Tally every line below where "options" appears, then report the total alone.

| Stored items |
╭──

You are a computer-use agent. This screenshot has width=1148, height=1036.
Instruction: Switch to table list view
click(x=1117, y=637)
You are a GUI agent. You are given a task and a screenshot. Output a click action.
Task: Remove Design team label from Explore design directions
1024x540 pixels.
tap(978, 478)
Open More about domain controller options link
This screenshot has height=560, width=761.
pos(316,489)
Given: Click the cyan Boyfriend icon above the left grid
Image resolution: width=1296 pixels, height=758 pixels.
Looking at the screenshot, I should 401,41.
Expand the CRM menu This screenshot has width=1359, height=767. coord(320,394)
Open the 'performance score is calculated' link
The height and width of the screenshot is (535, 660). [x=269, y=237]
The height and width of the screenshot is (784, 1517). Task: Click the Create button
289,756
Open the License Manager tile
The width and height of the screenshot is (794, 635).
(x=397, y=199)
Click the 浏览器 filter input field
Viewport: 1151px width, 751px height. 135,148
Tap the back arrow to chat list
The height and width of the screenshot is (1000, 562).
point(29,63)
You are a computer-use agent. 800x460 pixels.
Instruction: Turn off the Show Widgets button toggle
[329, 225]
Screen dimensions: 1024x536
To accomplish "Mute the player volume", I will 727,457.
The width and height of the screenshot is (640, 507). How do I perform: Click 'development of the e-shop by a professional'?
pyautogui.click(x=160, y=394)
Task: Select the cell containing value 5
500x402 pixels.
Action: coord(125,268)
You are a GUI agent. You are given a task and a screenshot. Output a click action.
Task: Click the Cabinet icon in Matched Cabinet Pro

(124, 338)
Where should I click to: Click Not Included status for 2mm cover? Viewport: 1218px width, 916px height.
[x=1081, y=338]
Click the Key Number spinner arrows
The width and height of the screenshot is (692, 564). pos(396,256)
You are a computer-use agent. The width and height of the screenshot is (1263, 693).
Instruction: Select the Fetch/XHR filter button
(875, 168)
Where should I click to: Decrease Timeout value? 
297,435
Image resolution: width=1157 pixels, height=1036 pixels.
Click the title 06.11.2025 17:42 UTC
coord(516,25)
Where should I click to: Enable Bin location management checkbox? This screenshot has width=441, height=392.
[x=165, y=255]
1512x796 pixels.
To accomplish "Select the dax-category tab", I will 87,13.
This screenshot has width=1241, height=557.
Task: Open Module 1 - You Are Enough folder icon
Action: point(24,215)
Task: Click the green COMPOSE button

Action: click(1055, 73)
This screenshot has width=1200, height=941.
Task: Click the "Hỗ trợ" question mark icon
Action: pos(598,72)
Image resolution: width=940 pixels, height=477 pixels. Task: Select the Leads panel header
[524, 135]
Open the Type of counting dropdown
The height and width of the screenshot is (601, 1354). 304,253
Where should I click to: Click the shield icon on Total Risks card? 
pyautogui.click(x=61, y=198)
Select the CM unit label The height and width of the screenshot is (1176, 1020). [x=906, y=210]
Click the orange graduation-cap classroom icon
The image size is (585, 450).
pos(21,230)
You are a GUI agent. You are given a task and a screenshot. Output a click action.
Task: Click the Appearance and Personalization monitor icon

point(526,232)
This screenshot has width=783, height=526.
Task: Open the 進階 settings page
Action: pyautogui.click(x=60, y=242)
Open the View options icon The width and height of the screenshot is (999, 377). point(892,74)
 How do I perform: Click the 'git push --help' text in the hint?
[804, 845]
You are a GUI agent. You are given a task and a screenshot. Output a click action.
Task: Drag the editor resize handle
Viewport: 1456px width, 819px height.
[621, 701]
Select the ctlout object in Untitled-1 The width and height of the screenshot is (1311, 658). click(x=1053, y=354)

╰──

| REPLY TO THE TASK |
2